Justin from Milwaukee writes: Why does WI always seem to play their rivalry game weeks before other traditional rivalry games? This year the Badgers play Minnesota in early October and you stated that traditional Big Ten rivalries will be played after Thanksgiving. The Badgers played the Gophers early last season too. Why is the oldest rivalry in Division football not played during "rivalry week"?
Adam Rittenberg: That's a good question, Justin, and if I were in Mark Rudner's chair, I'd move the Wisconsin-Minnesota game back to the final weekend of the regular season. While Iowa-Minnesota has a lot of history, there's enough momentum, at least among Iowa fans, to play someone else on the final Saturday of the fall (Penn State or Nebraska). Definitely keep the Iowa-Minnesota game on the schedule, but I'd rather see that game played earlier than Wisconsin-Minnesota, which had been played on rivalry Saturday from 1933-82. There's more juice to the Wisconsin-Minnesota game right now, and with one of the best rivalry trophies in college football at stake, it deserves top billing.
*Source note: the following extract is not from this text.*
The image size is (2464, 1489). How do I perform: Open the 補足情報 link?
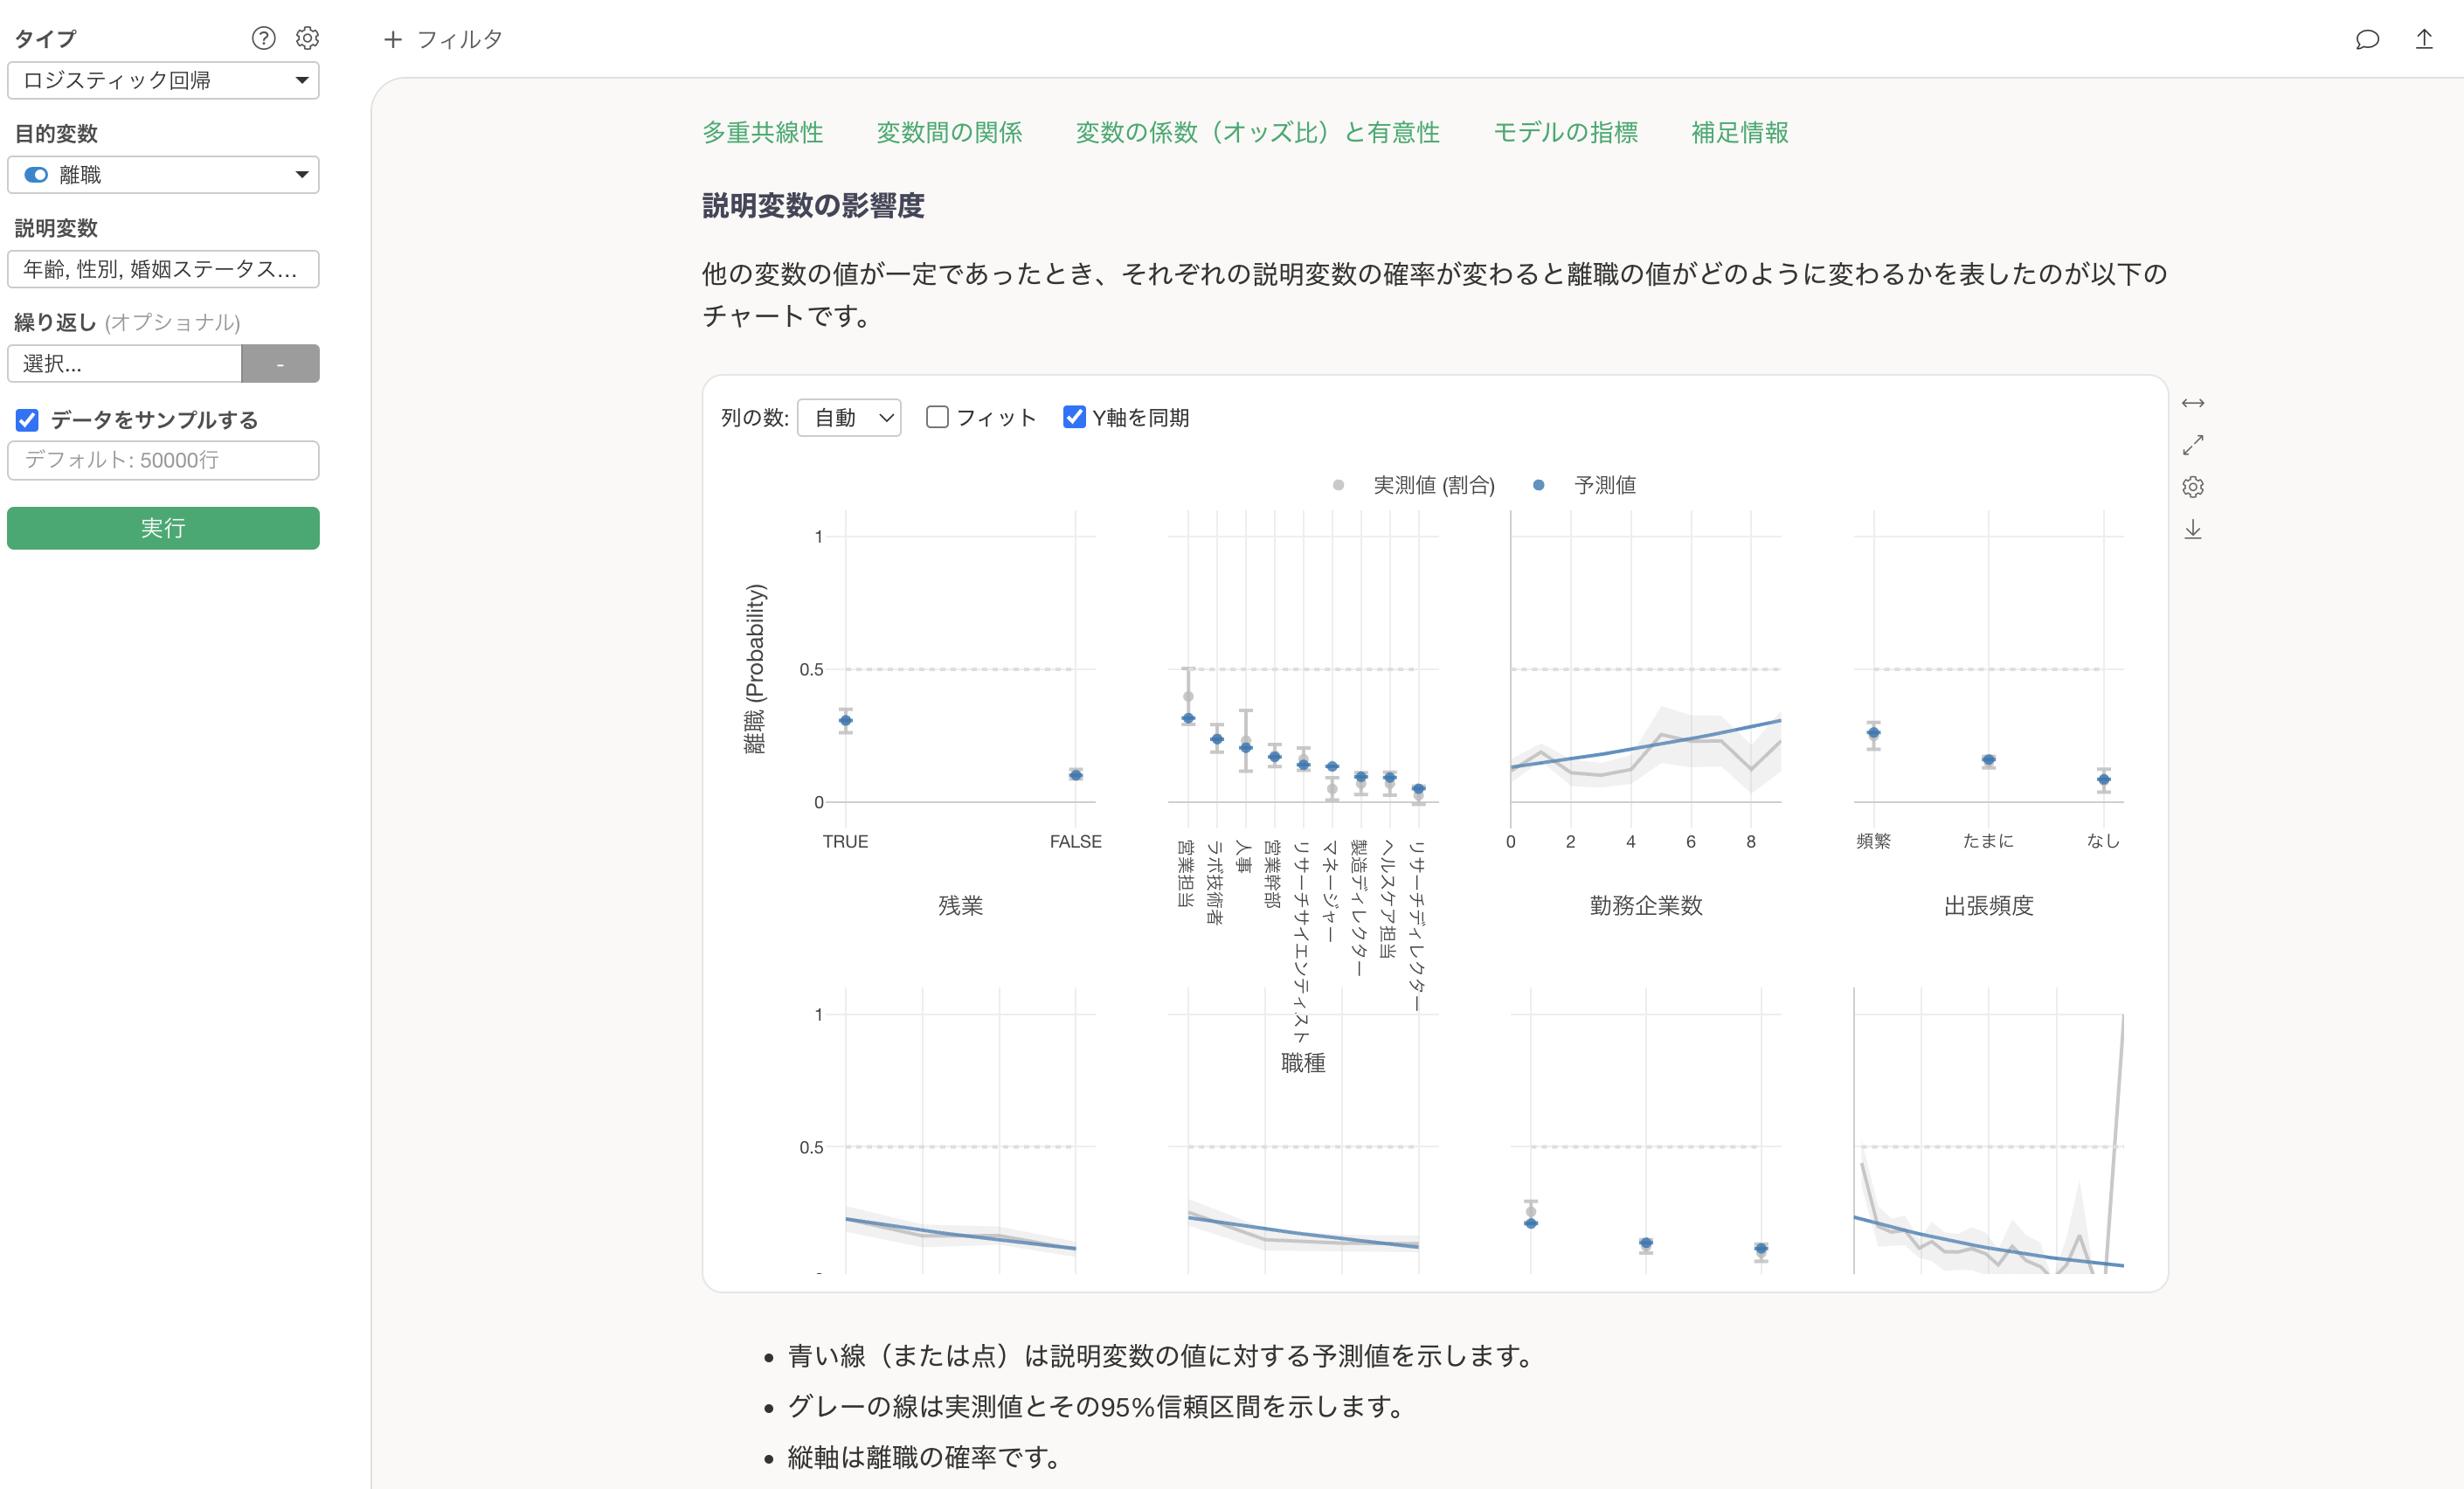tap(1739, 132)
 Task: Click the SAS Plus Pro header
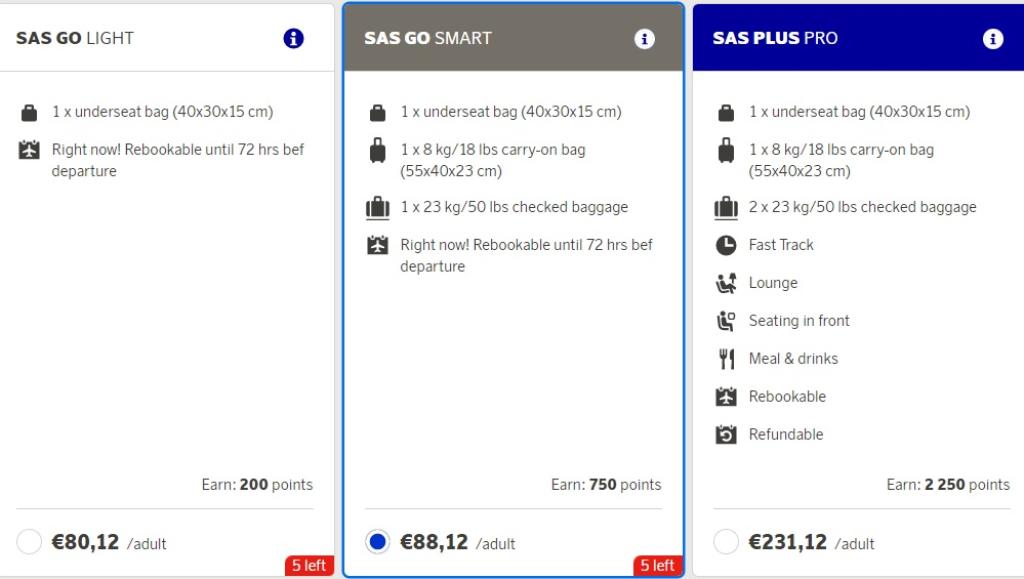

Hunter from Iowa City, Iowa, writes: I missed the blog so much. As an Iowa fan (and student), I hate to see our players get into such stupid trouble as has been the case with multiple violations in the past few months. Off-field issues seem so avoidable but some schools/programs just struggle with them. Has [Kirk] Ferentz hinted at what type of suspension [Broderick] Binns might face? With the Arizona game being our 3rd, this could be dangerous.
Adam Rittenberg: No specifics yet on the suspension, but it likely will be just the opener against Eastern Illinois or, at most, the first two games against EIU and Iowa State. Unless Binns messes up again, he'll be out there for the Arizona game on Sept. 18. I was just thinking about this topic, and how teams with blockbuster openers put themselves at greater risks because offseason player problems and the resulting disciplinary action usually impacts the opening game more than anything. Back in 2008, Ohio State suspended Donald Washington and Jamario O'Neal for the first two games, but they returned for the marquee contest against USC. It'll be interesting to see if North Carolina benches star linebacker Quan Sturdivant for any part of the opener against LSU after his arrest for drug possession. Iowa will miss Binns, but facing Eastern Illinois isn't exactly like facing Alabama.